O texto O preço dos sigilos das famílias Toffoli e Moraes, de Eduardo Guimarães, publicado no Brasil 247, mostra que a esquerda pequeno-burguesa está mais preocupada em blindar o Supremo Tribunal Federal (STF) do que em denunciar a podridão do escândalo da venda de dados sigilosos envolvendo as famílias de Dias Toffoli e Alexandre de Moraes.
E isso aparece logo no método do texto: ele parte de uma versão “com base em supostas fontes que não querem se identificar” e usa a história do valor “R$250” como eixo para deslocar o debate do que interessa: como funciona o esquema de sigilos no Estado e por que o STF sempre acaba protegido, mesmo quando o caso encosta nele.
O autor abre com ironia — “Foi bem barato mesmo – ou não” — e em seguida tenta guiar o leitor para uma conclusão que não se sustenta: “O que significa isso? Em primeiro lugar, significa que ela sentiu o golpe”. A partir daí, vira uma novela sobre jornalista “negando compra”, como se o centro do problema fosse a reputação de quem publicou, e não o fato de que há um mercado de sigilos dentro do aparelho de Estado.
O texto chega a cravar que alguém “achou necessário negar que tenha comprado os sigilos”, e isso serve para quê? Para deslocar o caso do terreno político para o terreno do “quem disse o quê” e “quem vazou para quem”.
O autor pergunta: “Por que servidores cobraram tão pouco para revelar dados tão importantes?” e especula se seriam “‘Barnabés’ desonestos”. Aqui está um erro clássico: reduzir um esquema estrutural a meia dúzia de funcionários “desonestos”, como se não existisse um sistema permanente de vazamentos, dossiês e venda de informação a serviço.
E o texto sabe disso, mas tenta amenizar: “Se os sigilos dos ministros e familiares custaram pouco… é porque os dados não continham nada demais… Confere? Só que não.” O problema é que ele não leva isso até o fim de forma consequente: se “não continham nada demais”, por que a operação existe?
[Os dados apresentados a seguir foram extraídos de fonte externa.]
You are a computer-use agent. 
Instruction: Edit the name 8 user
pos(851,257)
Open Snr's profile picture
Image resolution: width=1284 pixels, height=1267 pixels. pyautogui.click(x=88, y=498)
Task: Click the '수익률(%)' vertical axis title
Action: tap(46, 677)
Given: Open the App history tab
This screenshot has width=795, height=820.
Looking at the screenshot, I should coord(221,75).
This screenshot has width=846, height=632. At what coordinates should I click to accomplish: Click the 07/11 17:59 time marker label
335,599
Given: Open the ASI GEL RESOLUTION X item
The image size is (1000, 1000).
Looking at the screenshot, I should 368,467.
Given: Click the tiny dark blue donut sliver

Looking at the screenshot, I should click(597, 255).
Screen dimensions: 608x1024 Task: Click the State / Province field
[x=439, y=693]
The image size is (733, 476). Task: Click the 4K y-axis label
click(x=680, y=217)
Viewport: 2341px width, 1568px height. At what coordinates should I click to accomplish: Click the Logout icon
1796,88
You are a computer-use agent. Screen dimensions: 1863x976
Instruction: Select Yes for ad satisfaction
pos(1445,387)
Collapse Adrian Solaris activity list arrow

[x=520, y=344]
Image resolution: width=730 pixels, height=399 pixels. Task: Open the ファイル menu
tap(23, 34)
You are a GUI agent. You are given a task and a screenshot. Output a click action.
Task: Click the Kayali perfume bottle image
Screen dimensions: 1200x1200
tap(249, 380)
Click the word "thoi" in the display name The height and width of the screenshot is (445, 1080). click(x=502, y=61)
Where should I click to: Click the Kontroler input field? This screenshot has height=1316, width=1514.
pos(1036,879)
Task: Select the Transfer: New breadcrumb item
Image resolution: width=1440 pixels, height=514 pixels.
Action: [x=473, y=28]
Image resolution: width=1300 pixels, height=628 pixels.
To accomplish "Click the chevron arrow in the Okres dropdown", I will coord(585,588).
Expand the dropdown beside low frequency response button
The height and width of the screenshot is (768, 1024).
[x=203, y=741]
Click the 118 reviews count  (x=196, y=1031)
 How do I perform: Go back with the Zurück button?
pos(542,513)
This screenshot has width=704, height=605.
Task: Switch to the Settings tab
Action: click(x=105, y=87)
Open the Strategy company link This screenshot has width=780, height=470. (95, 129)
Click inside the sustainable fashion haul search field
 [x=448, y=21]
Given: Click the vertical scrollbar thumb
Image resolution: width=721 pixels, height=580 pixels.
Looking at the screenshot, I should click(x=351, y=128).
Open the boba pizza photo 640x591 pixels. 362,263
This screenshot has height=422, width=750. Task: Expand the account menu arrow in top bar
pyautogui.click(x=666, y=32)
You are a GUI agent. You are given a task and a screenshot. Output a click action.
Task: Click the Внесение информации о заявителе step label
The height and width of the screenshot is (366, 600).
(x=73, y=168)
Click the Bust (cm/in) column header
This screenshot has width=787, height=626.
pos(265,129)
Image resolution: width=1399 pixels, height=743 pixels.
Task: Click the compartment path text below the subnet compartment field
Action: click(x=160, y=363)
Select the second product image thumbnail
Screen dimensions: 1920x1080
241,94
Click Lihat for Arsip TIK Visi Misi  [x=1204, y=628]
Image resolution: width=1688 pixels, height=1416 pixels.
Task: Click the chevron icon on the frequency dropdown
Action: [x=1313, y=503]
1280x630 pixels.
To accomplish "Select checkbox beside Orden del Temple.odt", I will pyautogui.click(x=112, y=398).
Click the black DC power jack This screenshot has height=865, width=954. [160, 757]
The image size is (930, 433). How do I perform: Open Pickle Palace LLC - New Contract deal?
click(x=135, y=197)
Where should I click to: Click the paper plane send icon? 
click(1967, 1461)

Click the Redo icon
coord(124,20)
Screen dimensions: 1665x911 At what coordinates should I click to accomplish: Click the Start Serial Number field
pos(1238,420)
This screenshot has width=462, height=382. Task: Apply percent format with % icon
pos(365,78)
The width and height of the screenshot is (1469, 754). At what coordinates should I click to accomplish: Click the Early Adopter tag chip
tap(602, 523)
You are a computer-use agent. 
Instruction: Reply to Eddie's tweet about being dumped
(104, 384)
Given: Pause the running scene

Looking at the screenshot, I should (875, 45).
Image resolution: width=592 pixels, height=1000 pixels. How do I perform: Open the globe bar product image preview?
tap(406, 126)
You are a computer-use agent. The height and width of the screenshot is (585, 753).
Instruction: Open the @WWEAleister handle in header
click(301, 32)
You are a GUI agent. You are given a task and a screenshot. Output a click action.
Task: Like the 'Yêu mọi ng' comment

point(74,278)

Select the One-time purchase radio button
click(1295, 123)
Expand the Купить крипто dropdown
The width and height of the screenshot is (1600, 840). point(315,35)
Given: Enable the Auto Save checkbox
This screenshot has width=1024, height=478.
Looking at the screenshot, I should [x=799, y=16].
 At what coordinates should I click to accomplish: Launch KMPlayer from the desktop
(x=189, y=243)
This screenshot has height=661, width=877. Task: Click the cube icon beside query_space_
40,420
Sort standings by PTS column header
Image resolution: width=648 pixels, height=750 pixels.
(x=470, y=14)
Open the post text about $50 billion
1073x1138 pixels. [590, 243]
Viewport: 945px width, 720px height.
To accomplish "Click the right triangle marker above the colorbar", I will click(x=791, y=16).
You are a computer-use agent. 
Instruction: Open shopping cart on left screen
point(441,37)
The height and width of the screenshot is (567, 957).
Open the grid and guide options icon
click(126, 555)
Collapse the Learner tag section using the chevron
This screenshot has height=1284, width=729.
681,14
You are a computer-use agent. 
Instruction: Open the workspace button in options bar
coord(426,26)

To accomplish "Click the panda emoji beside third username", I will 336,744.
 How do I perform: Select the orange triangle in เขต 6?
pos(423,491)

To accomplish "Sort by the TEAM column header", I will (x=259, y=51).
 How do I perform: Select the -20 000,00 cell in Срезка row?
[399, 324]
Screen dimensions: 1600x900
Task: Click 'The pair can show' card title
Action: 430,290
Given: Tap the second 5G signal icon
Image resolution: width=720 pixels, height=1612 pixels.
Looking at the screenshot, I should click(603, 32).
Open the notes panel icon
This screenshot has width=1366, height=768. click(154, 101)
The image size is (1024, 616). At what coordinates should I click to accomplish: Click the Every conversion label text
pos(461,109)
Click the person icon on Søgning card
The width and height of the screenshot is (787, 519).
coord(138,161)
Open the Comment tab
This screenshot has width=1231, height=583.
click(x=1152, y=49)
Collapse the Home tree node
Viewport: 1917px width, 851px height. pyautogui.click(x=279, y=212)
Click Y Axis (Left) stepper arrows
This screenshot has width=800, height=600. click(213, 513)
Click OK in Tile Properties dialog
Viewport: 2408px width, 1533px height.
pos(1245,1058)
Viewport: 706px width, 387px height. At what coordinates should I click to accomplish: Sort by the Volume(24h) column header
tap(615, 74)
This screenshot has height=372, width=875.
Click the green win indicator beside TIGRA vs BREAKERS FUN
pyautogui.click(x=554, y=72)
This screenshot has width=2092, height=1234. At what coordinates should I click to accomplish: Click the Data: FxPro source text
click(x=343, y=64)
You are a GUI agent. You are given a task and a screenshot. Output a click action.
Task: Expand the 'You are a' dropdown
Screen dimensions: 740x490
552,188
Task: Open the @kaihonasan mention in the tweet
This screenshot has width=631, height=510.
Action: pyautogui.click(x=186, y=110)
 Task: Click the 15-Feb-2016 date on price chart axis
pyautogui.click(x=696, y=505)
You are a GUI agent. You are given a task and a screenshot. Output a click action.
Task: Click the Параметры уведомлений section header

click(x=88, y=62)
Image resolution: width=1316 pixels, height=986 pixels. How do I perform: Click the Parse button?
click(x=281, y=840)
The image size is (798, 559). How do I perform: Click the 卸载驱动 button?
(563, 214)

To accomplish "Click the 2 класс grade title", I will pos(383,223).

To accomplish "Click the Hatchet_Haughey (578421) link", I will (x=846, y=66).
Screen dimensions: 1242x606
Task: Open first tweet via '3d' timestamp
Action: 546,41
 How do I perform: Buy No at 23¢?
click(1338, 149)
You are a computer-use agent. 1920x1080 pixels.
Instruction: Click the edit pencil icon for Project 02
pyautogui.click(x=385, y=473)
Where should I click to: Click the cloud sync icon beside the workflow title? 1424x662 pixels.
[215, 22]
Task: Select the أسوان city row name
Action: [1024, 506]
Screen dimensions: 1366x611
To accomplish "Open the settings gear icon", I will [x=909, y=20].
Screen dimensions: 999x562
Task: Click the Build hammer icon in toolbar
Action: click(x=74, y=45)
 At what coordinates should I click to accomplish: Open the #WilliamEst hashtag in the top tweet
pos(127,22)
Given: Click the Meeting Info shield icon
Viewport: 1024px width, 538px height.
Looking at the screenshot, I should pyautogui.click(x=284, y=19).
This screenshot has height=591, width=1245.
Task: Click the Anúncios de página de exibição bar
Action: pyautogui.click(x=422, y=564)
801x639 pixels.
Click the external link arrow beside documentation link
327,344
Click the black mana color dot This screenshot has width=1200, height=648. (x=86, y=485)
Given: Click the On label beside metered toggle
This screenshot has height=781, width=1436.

Se “continham”, por que o autor não exige uma ampla investigação — em vez de focar em proteger a “instituição”?
O momento mais revelador é quando o autor reconhece que haveria “indícios de crimes tonitruantes de MINISTROS DO STF” — mas a frase fica no ar, sem consequência prática. Em vez de desenvolver a denúncia política, o texto retorna ao alvo conveniente: “Essa coluna da Malu Gaspar é… cheia de vento”.
E culmina no ponto que resume a operação de blindagem:
“Seria muito mais simples se Malu Gaspar e Lauro Jardim informassem como obtiveram dados sigilosos… Porque ter esses dados já é crime por si só.”
Ou seja: quando o escândalo encosta no STF, o texto troca o eixo do problema.
O texto admite: “a principal pergunta ela não respondeu: quem comprou esses dados sigilosos tão baratinhos?” e reforça “Porque alguém comprou”. Até aqui, correto.
Mas imediatamente puxa para a rota de fuga: “Ou será que foi para fazer chegar a ela e ao seu colega de redação?” De novo, a briga de redação vira centro, e o STF fica em segundo plano — como se o problema real fosse “quem entregou aos jornalistas”, não quem está vendendo e usando isso dentro do regime.
Essa forma de argumentar é sintoma de um fenômeno: setores da esquerda passaram a tratar o STF como “aliado” a ser preservado. A ideia é: se atacar o STF “ajuda a direita”, então se relativiza o escândalo. Esse raciocínio transforma a esquerda em guarda-costas de instituição burguesa.
E é o que a esquerda tem feito no último período. Tornou-se defensora de uma instituição tão reacionária que participou do golpe de Estado 2016 e que, recentemente, foi responsável por afanar os benefícios de final de ano dos trabalhadores dos Correios.